Fabulous Chicago

Emmett Dedmon
September 30, 2012
447
Pages
•.
9781891053634

From prairie mud to the Century of Progress.

In 1837 a New York writer reported from the new frontier town that "interesting women are in demand here." Within a century Chicago had risen from prairie mud, burned to the ground, rebuilt itself in stone and steel, and produced a cast of characters unlike any other American city: Stephen Douglas and the Rail Splitter, Long John Wentworth and Big Bill Thompson, Mrs. Potter Palmer and Jane Addams, Marshall Field and Samuel Insull, Bathhouse John and Hinky Dink, and Al Capone himself.

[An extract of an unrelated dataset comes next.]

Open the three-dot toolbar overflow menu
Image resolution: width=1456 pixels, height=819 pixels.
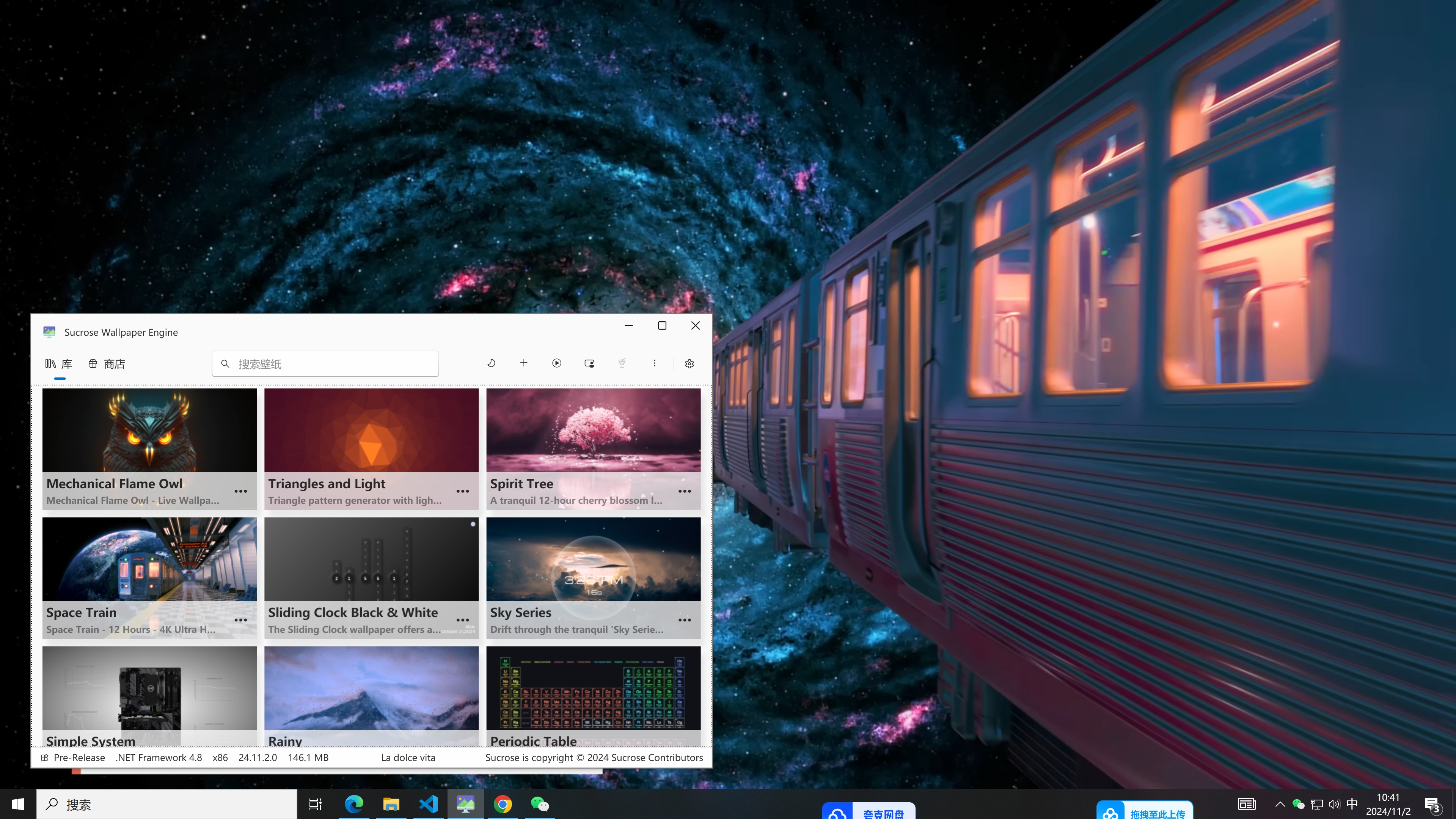tap(655, 363)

Fabulous Chicago is Emmett Dedmon's full, unvarnished history of the city, from that frontier town to the Century of Progress on the lakefront. Inside are the Haymarket bombing and the Pullman Strike, the White City of the 1893 World's Columbian Exposition, and the openings of the University of Chicago, the Art Institute, and the Armour Institute. Mickey Finn pours drinks behind his bar, Mike McDonald runs the gambling rackets, and the Everleigh Sisters preside over the most famous brothel in America. Sarah Bernhardt, Oscar Wilde, and Buffalo Bill all pass through.

From the frontier outpost where "interesting women were in demand" to the speakeasies of Prohibition, Fabulous Chicago captures the swagger, the corruption, the heartbreak, and the brilliance of a city built and rebuilt by the people who refused to leave it.

For readers of Chicago history, American urban history, the Gilded Age, and Prohibition-era America.

"Dedmon has a feeling for and sympathy with his adopted home town that few writers acquire. He has learned his multi-faceted subject through a decade or more in several branches of Chicago newspaper work."

Journal of the Illinois State Historical Society

"This lively history of the Midwest's great metropolis resembles Lloyd Morris' Incredible New York far more than it does E.J. Kahn's rather deprecatory Chicago , The Second City. This is social—and sociological—history at its best with no chip on its shoulder but plenty of facts up its sleeve."